This is ridiculous. History is laughing at us already (and our own unborn future generations are crying the acrid and bitter tears of a people sold out by their ancestors before their very births) for the choices we have made to get to this point - allowing ourselves to move from partially dependent on foreign oil to being actually held hostage to it to the extent that we would literally die (too much petroleum inputs into the food supply to stop now) if the spigots were slowed let alone shut off. 40 years ago we knew this was a critical problem and we have done NOTHING about it in the intervening 4 decades!!!!

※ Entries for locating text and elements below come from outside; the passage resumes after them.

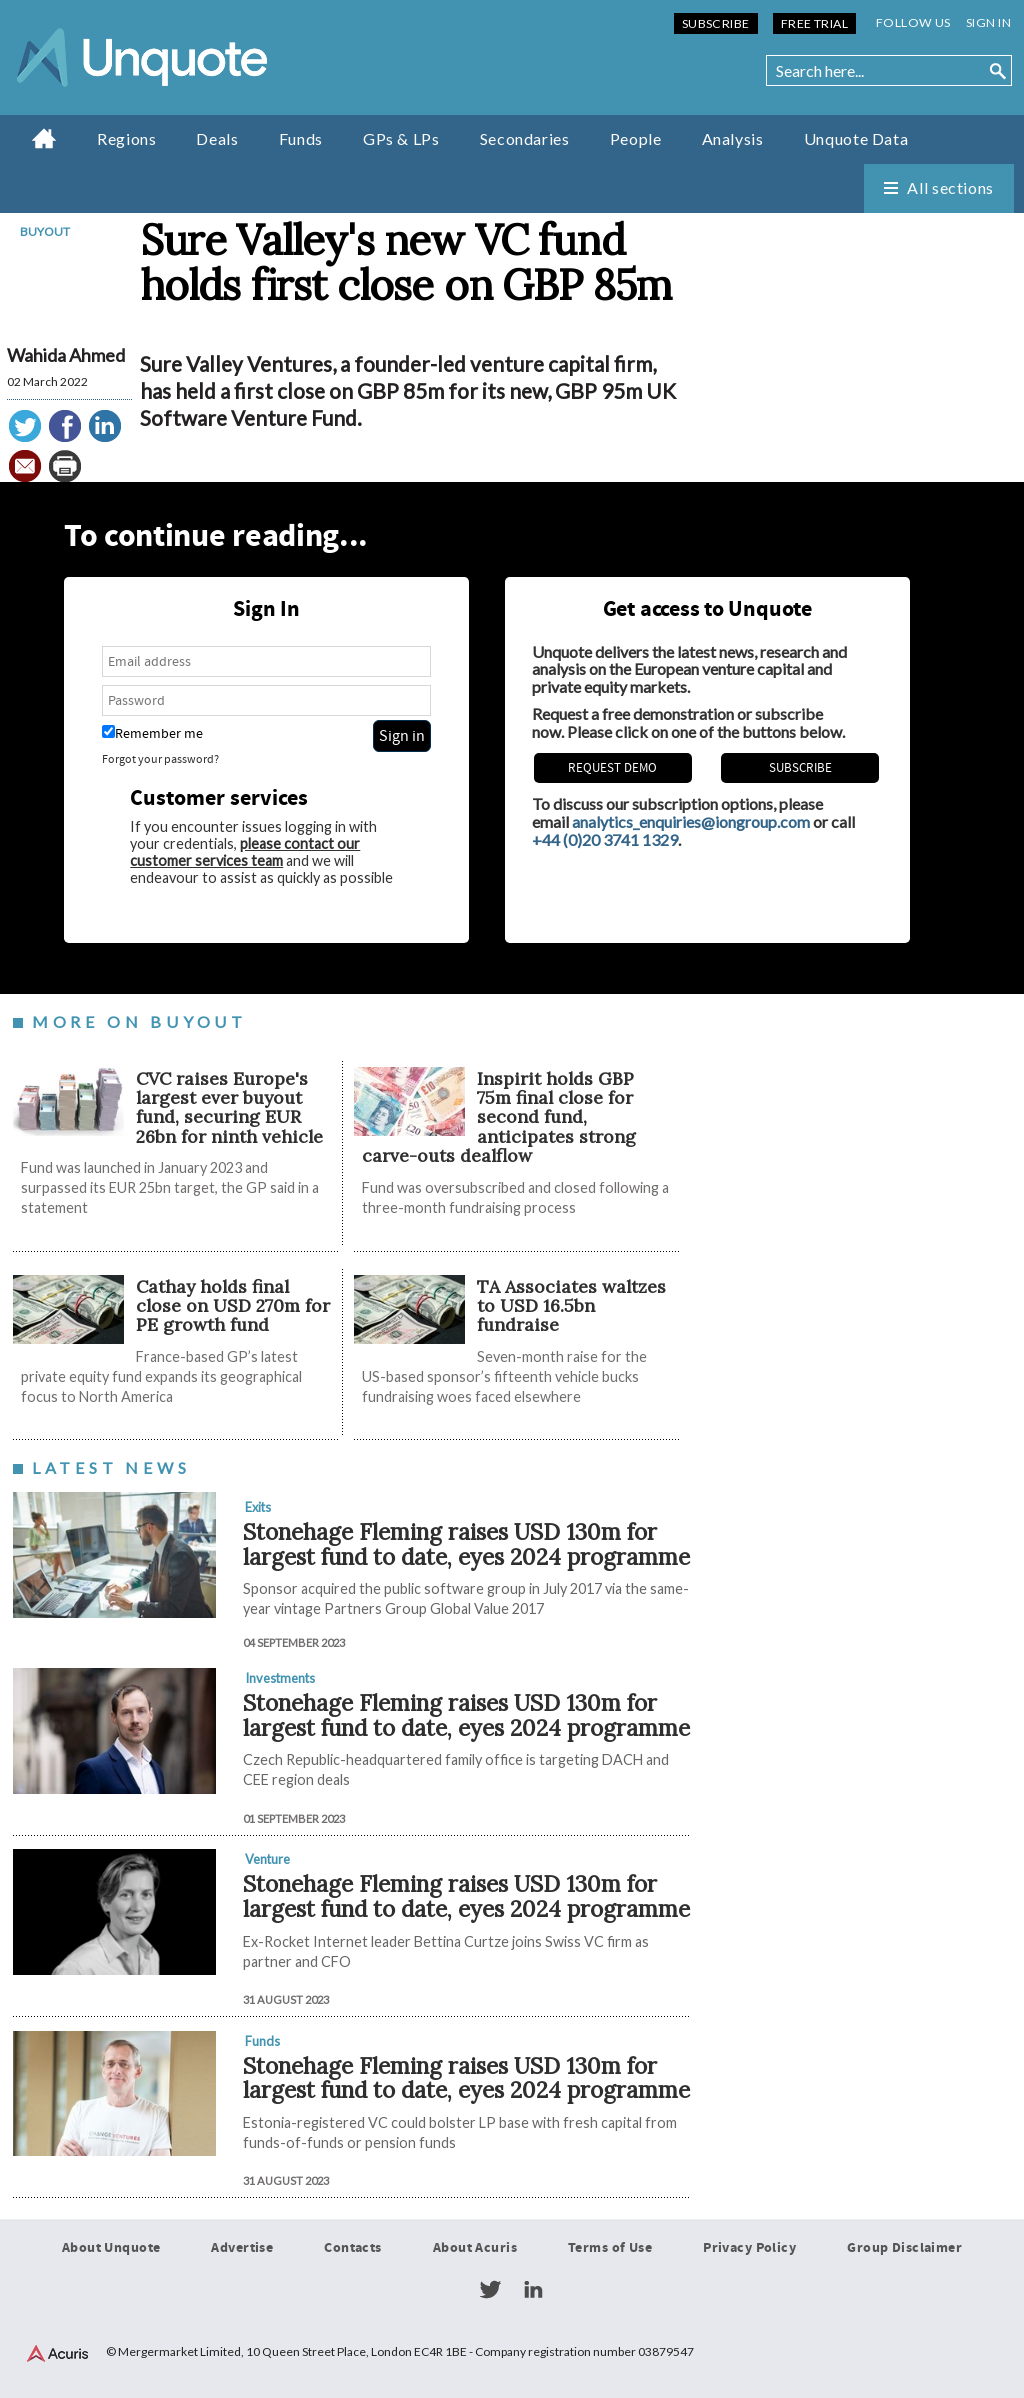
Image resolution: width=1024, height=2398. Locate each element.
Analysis (733, 138)
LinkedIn (533, 2290)
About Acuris (475, 2248)
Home (44, 138)
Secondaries (525, 138)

We should abandon ALL foreign outposts of empire NOW (including those relics in Japan, Okinawa, Germany, and South Korea - as well as Kuwait, Saudi Arabia, Iraq and Afghanistan). We should invest the entirety of our current military budget into retasking the military's mission to developing homegrown and home controlled solutions to the energy crisis. Active duty troops who cannot be trained as technicians or researchers could become laborers and construction workers in repairing and improving our crumbling infrastructure. The actual combat ready troops we would have to maintain could be deployed in border defense and in training to create a true Fortress USA, impervious to outside invasion ever.

Our military should exist to IMPROVE the security of the nation, NOT to imperil the lives of the poor and enrich the pockets of the super wealthy who use it to grab resources from foreign lands.